## EXERCISE BRIEF
Where a line of the entries holds the string "swatch", copy that line.

## SUPPLIED DATA
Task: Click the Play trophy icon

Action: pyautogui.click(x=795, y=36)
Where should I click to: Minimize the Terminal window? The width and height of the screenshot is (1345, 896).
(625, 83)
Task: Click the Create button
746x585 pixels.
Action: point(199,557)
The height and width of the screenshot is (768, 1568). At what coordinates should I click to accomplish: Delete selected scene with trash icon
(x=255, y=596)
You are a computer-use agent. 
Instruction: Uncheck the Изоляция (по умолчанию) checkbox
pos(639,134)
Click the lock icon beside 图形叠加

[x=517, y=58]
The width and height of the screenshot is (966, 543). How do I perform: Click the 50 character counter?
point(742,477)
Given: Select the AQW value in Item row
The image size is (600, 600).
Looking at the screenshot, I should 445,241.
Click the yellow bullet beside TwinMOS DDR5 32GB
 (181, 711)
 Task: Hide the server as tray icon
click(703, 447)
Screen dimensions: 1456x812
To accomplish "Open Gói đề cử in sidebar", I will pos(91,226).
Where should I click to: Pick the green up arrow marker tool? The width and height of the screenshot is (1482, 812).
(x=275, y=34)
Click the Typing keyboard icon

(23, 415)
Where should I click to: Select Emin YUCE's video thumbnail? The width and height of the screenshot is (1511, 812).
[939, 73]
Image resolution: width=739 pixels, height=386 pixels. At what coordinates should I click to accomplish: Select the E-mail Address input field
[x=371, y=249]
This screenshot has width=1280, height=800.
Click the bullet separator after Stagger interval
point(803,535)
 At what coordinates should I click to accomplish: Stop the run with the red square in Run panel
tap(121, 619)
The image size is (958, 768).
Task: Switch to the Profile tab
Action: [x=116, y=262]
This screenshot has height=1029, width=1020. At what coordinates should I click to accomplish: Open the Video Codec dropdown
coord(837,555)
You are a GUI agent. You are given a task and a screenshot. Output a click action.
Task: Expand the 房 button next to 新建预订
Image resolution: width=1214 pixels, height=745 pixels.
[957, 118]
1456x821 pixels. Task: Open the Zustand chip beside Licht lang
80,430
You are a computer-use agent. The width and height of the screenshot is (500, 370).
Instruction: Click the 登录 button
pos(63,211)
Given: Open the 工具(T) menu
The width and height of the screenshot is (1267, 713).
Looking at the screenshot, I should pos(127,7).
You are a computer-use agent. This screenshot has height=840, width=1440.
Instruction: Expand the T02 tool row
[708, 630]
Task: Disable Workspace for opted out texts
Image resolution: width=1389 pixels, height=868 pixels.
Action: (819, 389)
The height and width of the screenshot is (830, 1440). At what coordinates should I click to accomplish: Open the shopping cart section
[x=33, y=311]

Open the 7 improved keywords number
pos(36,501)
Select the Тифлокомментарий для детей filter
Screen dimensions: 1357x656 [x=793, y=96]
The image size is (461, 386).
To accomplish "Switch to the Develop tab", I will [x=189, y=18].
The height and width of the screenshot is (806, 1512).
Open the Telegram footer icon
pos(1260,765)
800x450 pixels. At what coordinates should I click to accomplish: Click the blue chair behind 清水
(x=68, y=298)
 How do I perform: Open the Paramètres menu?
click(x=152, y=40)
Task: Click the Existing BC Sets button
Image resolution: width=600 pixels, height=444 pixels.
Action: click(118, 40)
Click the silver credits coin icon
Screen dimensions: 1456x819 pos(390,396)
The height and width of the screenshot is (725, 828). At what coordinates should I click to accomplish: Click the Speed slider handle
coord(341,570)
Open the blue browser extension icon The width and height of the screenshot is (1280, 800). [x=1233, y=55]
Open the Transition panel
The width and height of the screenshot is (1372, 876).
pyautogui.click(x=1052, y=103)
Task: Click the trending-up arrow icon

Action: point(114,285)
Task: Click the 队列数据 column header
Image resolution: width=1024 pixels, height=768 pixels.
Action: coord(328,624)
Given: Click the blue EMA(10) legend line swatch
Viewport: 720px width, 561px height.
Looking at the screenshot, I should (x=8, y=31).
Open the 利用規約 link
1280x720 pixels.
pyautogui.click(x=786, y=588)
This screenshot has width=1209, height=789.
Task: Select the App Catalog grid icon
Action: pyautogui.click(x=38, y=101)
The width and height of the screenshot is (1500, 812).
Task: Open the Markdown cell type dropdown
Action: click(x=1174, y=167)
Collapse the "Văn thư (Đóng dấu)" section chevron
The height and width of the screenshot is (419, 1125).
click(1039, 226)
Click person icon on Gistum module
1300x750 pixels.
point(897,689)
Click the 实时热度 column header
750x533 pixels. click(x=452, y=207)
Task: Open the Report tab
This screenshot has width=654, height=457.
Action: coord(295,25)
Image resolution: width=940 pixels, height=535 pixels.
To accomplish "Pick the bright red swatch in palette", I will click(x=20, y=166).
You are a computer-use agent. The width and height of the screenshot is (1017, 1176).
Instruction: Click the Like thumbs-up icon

## EXERCISE ANSWER
Given: Click the blue EMA(10) legend line swatch
To accomplish "Pick the bright red swatch in palette", I will click(x=20, y=166).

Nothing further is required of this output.